Hello,
I've been playing with gleam recently. And in particular I've been making a simple system for restricting the values of a type, and making some generic union types.
Restricted types
Since Gleam has a nice type system I was wondering whether it would be possible to restrict the input of a function by a "Restricted type". For example one could restrict a float to be non zero, or to satisfy other property.

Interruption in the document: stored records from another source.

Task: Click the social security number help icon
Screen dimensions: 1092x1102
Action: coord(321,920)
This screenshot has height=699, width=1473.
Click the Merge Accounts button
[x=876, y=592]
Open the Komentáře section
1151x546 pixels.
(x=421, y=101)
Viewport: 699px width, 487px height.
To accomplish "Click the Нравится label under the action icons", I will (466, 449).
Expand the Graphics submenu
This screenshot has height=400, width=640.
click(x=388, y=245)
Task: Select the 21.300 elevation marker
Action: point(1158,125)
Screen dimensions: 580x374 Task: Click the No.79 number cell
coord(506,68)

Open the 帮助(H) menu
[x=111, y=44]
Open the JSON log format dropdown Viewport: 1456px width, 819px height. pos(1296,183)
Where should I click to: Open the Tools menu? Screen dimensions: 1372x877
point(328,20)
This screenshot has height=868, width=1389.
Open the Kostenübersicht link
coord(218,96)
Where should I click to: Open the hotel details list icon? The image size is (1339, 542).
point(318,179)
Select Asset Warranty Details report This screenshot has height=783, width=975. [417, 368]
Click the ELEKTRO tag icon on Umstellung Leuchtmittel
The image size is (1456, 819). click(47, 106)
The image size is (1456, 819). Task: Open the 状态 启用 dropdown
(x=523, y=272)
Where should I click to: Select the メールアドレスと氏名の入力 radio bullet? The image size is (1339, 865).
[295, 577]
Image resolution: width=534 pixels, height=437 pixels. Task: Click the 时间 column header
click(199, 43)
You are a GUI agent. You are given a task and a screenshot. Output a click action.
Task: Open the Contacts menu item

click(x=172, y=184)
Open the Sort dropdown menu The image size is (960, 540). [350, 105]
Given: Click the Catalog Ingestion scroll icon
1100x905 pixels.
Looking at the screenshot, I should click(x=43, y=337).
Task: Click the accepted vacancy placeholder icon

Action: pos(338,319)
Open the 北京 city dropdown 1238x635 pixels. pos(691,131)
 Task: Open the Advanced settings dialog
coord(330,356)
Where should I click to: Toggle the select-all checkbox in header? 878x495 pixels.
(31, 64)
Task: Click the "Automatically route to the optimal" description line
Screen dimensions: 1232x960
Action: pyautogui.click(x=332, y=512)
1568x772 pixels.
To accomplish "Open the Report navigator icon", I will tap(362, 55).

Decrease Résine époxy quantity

I got something that seems to be working so far, and I was wondering whether the gleam community would be interested. It would look like this:
fn my_func(x: Restricted(Float, NonZero)){
x
}
where Restricted has been defined as
pub type Restricted(type_, property) {
Restricted(val: type_, prop: property)
}
And NonZero is the following opaque type that act is here to specify the property the value needs to satisfy
pub opaque type NonZero {
NonZero
}
The user can create a Restricted(Float, NonZero) value (actually a Result containing it) using the following function (which has been defined for the NonZero property),
pub fn non_zero_from_float(x: Float) {
case x {
0.0 -> Error("Cannot created an instance with the input x=0")
_ -> Ok(Restricted(x, NonZero))
}
}
Generic tagged unions
While doing this I needed to use a tagged union. Of course one can just use custom types to do this, and one should do this in most cases, but in few cases I think it is handy to have a "generic tagged union", in particular for type that were already defined in gleam or in another package. So I started to define generic unions , and it would look like this:
fn increment(x:Union2(Int, Float))->Union2(Int, Float){
case x{
Int(n) -> U2Type1(n+1)
Float(y) -> U2Type2(y +. 1.)
}
}
It could be nice that, when we need such quick unions, we all used the same syntax, ie all use the same types and variants.
So I was wondering what's your opinion on this kind of things.